Türkiye’den Hamas’a giden para kesiliyor
Dünya Haberleri —

Türkiye'de Hamas'a destek gösterisi /foto:AFP
- ABD’nin Müslüman Kardeşler’i (İhvan) terör listesine alması bölgesel dengeleri değiştirecek. İsrail de aynı kararı alabilir. Bu durum Gazze ve Doğu Kudüs’te Hamas’a kara para ve personel aktarımı yapan Türk İşbirliği ve Koordinasyon Ajansı’nın (TİKA) faaliyetlerini de etkileyebilir.
*HERB KEİNON / Çeviri: Tijda YAĞMUR
Türkiye Cumhurbaşkanı Recep Tayyip Erdoğan, Güney Afrika'da düzenlenen G20 zirvesinin ardından yaptığı açıklamada, Ankara'nın Gazze'de kurulması planlanan Uluslararası İstikrar Gücü'ne nasıl katılabileceğini hala “değerlendirdiğini” söyledi.
Sadece Ortadoğu'da Hamas'a sığınak sağlayan, İsrail'i Nazilerle, İsrail başbakanını da Hitler'le karşılaştıran bir lider, ülkesinin Gazze'nin istikrarına yardımcı olabileceğini öne sürebilir. Erdoğan'ın Gazze'de Türkiye'ye biçtiği rol ile İsrail'in ona vereceği rol arasındaki uyumsuzluk göz çarpıyor.

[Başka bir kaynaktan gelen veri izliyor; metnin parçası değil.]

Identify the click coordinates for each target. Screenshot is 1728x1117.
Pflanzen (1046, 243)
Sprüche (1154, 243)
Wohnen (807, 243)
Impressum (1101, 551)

Bu durum, İsrail Diaspora Bakanı Amichai Chikli’nin geçtiğimiz Pazar günü kabine toplantısında Türkiye’nin Kudüs ve Tel Aviv'deki konsolosluklarını kapatmasını, ayrıca Türk İşbirliği ve Koordinasyon Ajansı’nı (TİKA) yasaklamasını talep etmesiyle ortaya çıktı. İsrail, TİKA’nın kalkınma yardımı ve kültürel işbirliği adı altında Hamas’a kanal olduğunu düşünüyor.
Chikli, “Ankara'daki diktatörün söylemleri ve eylemleri, düşman bir devletin liderininkilerle aynıdır” dedi. Kendine saygısı olan hiçbir devletin, Ankara Hamas'ı kucaklayıp uluslararası alanda İsrail'in meşruiyetini sorgularken, Türk elçilerinin kendi topraklarında serbestçe faaliyet göstermesine izin vermeyeceğini savundu. Bu, elbette söylemsel bir çıkış değildi. İsrail’de Kudüs'ün Türkiye ile kesin kırmızı çizgiler çizmesi gerektiğine inanan büyük bir kesimin görüşlerini yansıtıyordu.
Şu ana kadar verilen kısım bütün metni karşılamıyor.